Sask Pork reports, although the cost of producing pork in Canada is among the lowest in the world, Canadian producers lost money in 2010.
InterPig is an international network of swine economists who collect and exchange standardized information on swine production costs and productivity in various countries for comparison.
Mark Ferguson, the Manager of Industry and Policy Analysis with the Saskatchewan Pork Development Board and a member of InterPig, reports swine production costs in Canada last year compared quite favorably with those in competing nations.
In 2010 the total costs of production in Canada was about $1.54 per kilogram and what we know is in 2010 both Brazil and the U.S. reported lower a cost of production with the U.S. averaging about $1.43 per kilogram and southern Brazil had a cost of about 1.38.
So, while we weren’t the lowest cost producers in the world we were very close and I think considering what the dollar did in 2010 that we’re in a very good position.

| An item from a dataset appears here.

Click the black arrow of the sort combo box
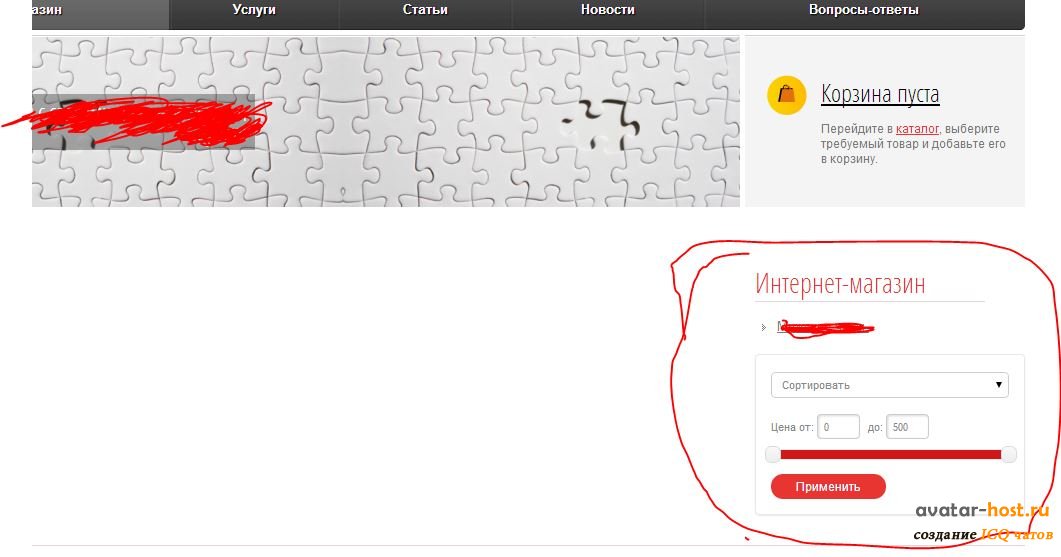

In terms of comparing with European countries the EU average in 2010 was about $2.12 per CKG so we’re definitely producing at a lower cost than the EU producers.
The lowest cost reported in the EU was France at 1.86 per kilogram.
Ferguson notes, at $1.43 per kilogram, Canadian producers received the lowest price of all of the countries in the dataset, the U.S. was about ten cents higher at $1.55 and Brazil was quite a bit higher at $1.93.
He says producers in the EU, which receive a really high price, lost from $7.00 dollars to $70.00 per hundred kilograms compared to losses of $10.00 dollars per hundred kilograms in Canada so, although Canada has among the lowest production costs in the world when combined with the low price Canadian producers continued to operate at a loss in 2010.